» **Short task 1**
According to the article on the Soon-Yi Previn profile, for how long has Daphne Merkin been friends with Woody Allen?
» **Short task 2**
Translate this sentence from the article on the Soon-Yi Previn profile into Spanish: "Previn (and, by inference, Allen) seems to take at face value that Dylan’s story should not be heard."
» **Short task 3**
Summarize the article on the Soon-Yi Previn profile in two sentences.

» **Selection**

......

Soon-Yi Previn And Woody Allen Tried To Shut Down The Allegations Against Him. They Failed.

In the New York magazine profile, it’s as if Previn believes that asserting her voice for the first time will muzzle Dylan Farrow and her supporters.

Before New York magazine had even published its profile of Soon-Yi Previn — Woody Allen’s wife, and the previously silent center of their scandalous relationship — the story had already generated controversy due to its author, Daphne Merkin. A Page Six story published hours before Merkin’s profile of Previn went live focused on how Allen’s estranged daughter, Dylan Farrow — who alleged in 1992 when she was 7 years old that Allen sexually molested her, and has revisited those allegations as an adult several times over the last four years — was “outraged” by the story because she believed “the writer was hand-picked by Allen because she's sympathetic to him.”

Merkin acknowledges in the profile that she has been “friends” with Allen “for over four decades,” and after it was published, a great deal of the criticism of the piece fixated on that detail. From journalist Yashar Ali: “[T]o have a Woody Allen sycophant … profile Soon-Yi isn’t journalistically sound.” From actor and activist Amber Tamblyn: “New York Magazine should give Mia And Dylan Farrow the cover and let a friend of four decades write the story and the whole issue should be dedicated to women groomed from young ages by predatory men and mothers who were marked ‘crazy’ for trying to do anything about it.” And from writer Israel Daramola: “And now in my exclusive profile we get the true story from Soon-Yi, Woody Allen’s wife, as told to me, Woody Allen’s Friend, while Woody Allen is in the room with us. Truly we will find the truth today.”

The ethical risks of having Allen’s friend of decades write a profile of his wife were apparently outweighed by the newsworthiness of hearing for the first time at any length from Previn. But the reactions to the published profile that have focused on Merkin’s compromised role in the story have obscured what that story actually contributes to our understanding of Allen’s relationships with Previn and Dylan Farrow, and their shared mother, Mia Farrow. With regard to Dylan, it’s almost zero.

Previn (and, by inference, Allen) seems to take at face value that Dylan’s story should not be heard.

Previn decided to break her 26-year silence about her relationship with Allen in the wake of her husband’s sudden career implosion this year, which was precipitated by Dylan’s op-ed in the Los Angeles Times in December 2017 asking why the #MeToo revolution had “spared” him. Several actors who had starred in Allen’s films — including Timothée Chalamet, Mira Sorvino, and Greta Gerwig — subsequently announced they would no longer work with the director, and Allen’s upcoming film A Rainy Day in New York, starring Chalamet, has yet to be given a release date by distributor Amazon Studios.

......

» **Source material**
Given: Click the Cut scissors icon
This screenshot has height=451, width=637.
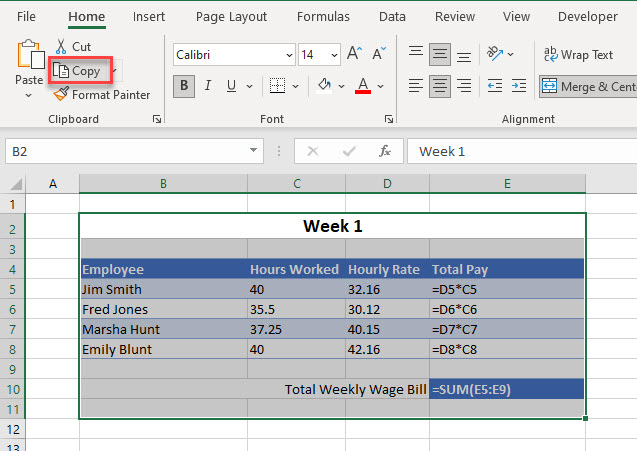Looking at the screenshot, I should pyautogui.click(x=62, y=47).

......

» **Task result 1**
For over four decades.

» **Task result 2**
Previn (y, por inferencia, Allen) parece dar por sentado que la historia de Dylan no debería ser escuchada.

» **Task result 3**
A New York magazine profile of Soon-Yi Previn, written by Woody Allen's longtime friend Daphne Merkin, drew criticism both before and after publication, including from Dylan Farrow, who believed Allen had hand-picked the writer. The article argues that this focus on Merkin's compromised role obscured how little the profile contributes regarding Dylan, noting that Previn broke her 26-year silence after Allen's career imploded following Dylan's December 2017 op-ed.